* **ABOUT THIS EXERCISE**
Below are some entries; can you quote all of them exactly?

[Data entries]
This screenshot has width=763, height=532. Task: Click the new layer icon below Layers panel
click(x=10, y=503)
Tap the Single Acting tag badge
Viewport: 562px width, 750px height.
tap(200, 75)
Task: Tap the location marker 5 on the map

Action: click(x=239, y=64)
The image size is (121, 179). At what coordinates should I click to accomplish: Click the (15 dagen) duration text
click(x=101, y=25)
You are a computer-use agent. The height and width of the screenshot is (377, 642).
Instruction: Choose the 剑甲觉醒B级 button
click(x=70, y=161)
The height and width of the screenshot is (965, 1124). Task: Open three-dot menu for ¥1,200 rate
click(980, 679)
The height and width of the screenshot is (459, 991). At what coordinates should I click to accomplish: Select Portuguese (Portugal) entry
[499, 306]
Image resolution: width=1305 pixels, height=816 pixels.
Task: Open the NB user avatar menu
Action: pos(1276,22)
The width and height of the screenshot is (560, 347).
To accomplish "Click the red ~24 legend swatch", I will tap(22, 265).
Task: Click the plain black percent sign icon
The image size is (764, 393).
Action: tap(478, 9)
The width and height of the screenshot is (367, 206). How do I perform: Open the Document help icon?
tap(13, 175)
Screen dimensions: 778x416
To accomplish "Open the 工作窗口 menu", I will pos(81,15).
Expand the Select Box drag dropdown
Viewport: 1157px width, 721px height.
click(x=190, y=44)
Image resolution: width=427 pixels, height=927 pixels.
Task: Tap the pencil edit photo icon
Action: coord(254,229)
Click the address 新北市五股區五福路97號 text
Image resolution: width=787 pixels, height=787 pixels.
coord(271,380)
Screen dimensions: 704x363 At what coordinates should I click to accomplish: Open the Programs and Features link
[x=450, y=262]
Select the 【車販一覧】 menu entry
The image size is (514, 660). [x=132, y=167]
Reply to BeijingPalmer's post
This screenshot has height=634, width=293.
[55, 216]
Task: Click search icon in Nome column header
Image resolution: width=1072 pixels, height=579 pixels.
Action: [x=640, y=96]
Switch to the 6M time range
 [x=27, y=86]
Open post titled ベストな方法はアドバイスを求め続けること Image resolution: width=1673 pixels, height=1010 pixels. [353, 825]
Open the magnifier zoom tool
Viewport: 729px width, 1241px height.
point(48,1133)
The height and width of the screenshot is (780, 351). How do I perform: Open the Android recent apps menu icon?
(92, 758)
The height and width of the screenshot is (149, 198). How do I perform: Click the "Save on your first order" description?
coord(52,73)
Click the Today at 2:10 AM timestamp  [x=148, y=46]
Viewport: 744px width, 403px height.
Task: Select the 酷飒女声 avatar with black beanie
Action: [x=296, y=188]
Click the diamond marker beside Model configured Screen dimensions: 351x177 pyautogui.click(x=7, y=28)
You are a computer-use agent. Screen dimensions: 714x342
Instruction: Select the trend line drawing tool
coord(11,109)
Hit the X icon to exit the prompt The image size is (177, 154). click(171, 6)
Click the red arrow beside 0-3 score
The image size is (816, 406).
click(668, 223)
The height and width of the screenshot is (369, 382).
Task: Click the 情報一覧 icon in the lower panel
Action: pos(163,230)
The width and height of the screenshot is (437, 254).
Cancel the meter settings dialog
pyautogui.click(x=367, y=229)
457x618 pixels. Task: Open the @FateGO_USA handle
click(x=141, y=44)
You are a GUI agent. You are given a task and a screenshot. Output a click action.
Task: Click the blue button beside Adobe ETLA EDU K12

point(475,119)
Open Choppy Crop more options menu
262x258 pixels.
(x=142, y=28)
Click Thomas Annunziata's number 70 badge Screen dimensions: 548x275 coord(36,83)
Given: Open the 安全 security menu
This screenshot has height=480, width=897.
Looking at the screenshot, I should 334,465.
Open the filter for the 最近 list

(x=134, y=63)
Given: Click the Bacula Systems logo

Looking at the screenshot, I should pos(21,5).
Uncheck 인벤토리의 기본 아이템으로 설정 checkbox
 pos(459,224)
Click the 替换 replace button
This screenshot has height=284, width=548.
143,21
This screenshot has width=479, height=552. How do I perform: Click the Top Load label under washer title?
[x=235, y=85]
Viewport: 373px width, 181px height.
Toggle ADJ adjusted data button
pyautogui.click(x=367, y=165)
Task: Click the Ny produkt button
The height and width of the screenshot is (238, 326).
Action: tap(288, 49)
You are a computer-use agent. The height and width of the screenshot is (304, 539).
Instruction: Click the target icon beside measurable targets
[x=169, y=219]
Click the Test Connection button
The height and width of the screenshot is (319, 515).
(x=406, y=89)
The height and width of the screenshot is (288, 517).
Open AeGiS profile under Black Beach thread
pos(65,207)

* **REPLY**
This screenshot has width=763, height=532. Task: Click the new layer icon below Layers panel
click(x=10, y=503)
Tap the Single Acting tag badge
Viewport: 562px width, 750px height.
tap(200, 75)
Task: Tap the location marker 5 on the map

Action: click(x=239, y=64)
The image size is (121, 179). At what coordinates should I click to accomplish: Click the (15 dagen) duration text
click(x=101, y=25)
You are a computer-use agent. The height and width of the screenshot is (377, 642).
Instruction: Choose the 剑甲觉醒B级 button
click(x=70, y=161)
The height and width of the screenshot is (965, 1124). Task: Open three-dot menu for ¥1,200 rate
click(980, 679)
The height and width of the screenshot is (459, 991). At what coordinates should I click to accomplish: Select Portuguese (Portugal) entry
[499, 306]
Image resolution: width=1305 pixels, height=816 pixels.
Task: Open the NB user avatar menu
Action: pos(1276,22)
The width and height of the screenshot is (560, 347).
To accomplish "Click the red ~24 legend swatch", I will tap(22, 265).
Task: Click the plain black percent sign icon
The image size is (764, 393).
Action: tap(478, 9)
The width and height of the screenshot is (367, 206). How do I perform: Open the Document help icon?
tap(13, 175)
Screen dimensions: 778x416
To accomplish "Open the 工作窗口 menu", I will pos(81,15).
Expand the Select Box drag dropdown
Viewport: 1157px width, 721px height.
click(x=190, y=44)
Image resolution: width=427 pixels, height=927 pixels.
Task: Tap the pencil edit photo icon
Action: coord(254,229)
Click the address 新北市五股區五福路97號 text
Image resolution: width=787 pixels, height=787 pixels.
coord(271,380)
Screen dimensions: 704x363 At what coordinates should I click to accomplish: Open the Programs and Features link
[x=450, y=262]
Select the 【車販一覧】 menu entry
The image size is (514, 660). [x=132, y=167]
Reply to BeijingPalmer's post
This screenshot has height=634, width=293.
[55, 216]
Task: Click search icon in Nome column header
Image resolution: width=1072 pixels, height=579 pixels.
Action: [x=640, y=96]
Switch to the 6M time range
 [x=27, y=86]
Open post titled ベストな方法はアドバイスを求め続けること Image resolution: width=1673 pixels, height=1010 pixels. [353, 825]
Open the magnifier zoom tool
Viewport: 729px width, 1241px height.
point(48,1133)
The height and width of the screenshot is (780, 351). How do I perform: Open the Android recent apps menu icon?
(92, 758)
The height and width of the screenshot is (149, 198). How do I perform: Click the "Save on your first order" description?
coord(52,73)
Click the Today at 2:10 AM timestamp  [x=148, y=46]
Viewport: 744px width, 403px height.
Task: Select the 酷飒女声 avatar with black beanie
Action: [x=296, y=188]
Click the diamond marker beside Model configured Screen dimensions: 351x177 pyautogui.click(x=7, y=28)
You are a computer-use agent. Screen dimensions: 714x342
Instruction: Select the trend line drawing tool
coord(11,109)
Hit the X icon to exit the prompt The image size is (177, 154). click(171, 6)
Click the red arrow beside 0-3 score
The image size is (816, 406).
click(668, 223)
The height and width of the screenshot is (369, 382).
Task: Click the 情報一覧 icon in the lower panel
Action: pos(163,230)
The width and height of the screenshot is (437, 254).
Cancel the meter settings dialog
pyautogui.click(x=367, y=229)
457x618 pixels. Task: Open the @FateGO_USA handle
click(x=141, y=44)
You are a GUI agent. You are given a task and a screenshot. Output a click action.
Task: Click the blue button beside Adobe ETLA EDU K12

point(475,119)
Open Choppy Crop more options menu
262x258 pixels.
(x=142, y=28)
Click Thomas Annunziata's number 70 badge Screen dimensions: 548x275 coord(36,83)
Given: Open the 安全 security menu
This screenshot has height=480, width=897.
Looking at the screenshot, I should 334,465.
Open the filter for the 最近 list

(x=134, y=63)
Given: Click the Bacula Systems logo

Looking at the screenshot, I should pos(21,5).
Uncheck 인벤토리의 기본 아이템으로 설정 checkbox
 pos(459,224)
Click the 替换 replace button
This screenshot has height=284, width=548.
143,21
This screenshot has width=479, height=552. How do I perform: Click the Top Load label under washer title?
[x=235, y=85]
Viewport: 373px width, 181px height.
Toggle ADJ adjusted data button
pyautogui.click(x=367, y=165)
Task: Click the Ny produkt button
The height and width of the screenshot is (238, 326).
Action: tap(288, 49)
You are a computer-use agent. The height and width of the screenshot is (304, 539).
Instruction: Click the target icon beside measurable targets
[x=169, y=219]
Click the Test Connection button
The height and width of the screenshot is (319, 515).
(x=406, y=89)
The height and width of the screenshot is (288, 517).
Open AeGiS profile under Black Beach thread
pos(65,207)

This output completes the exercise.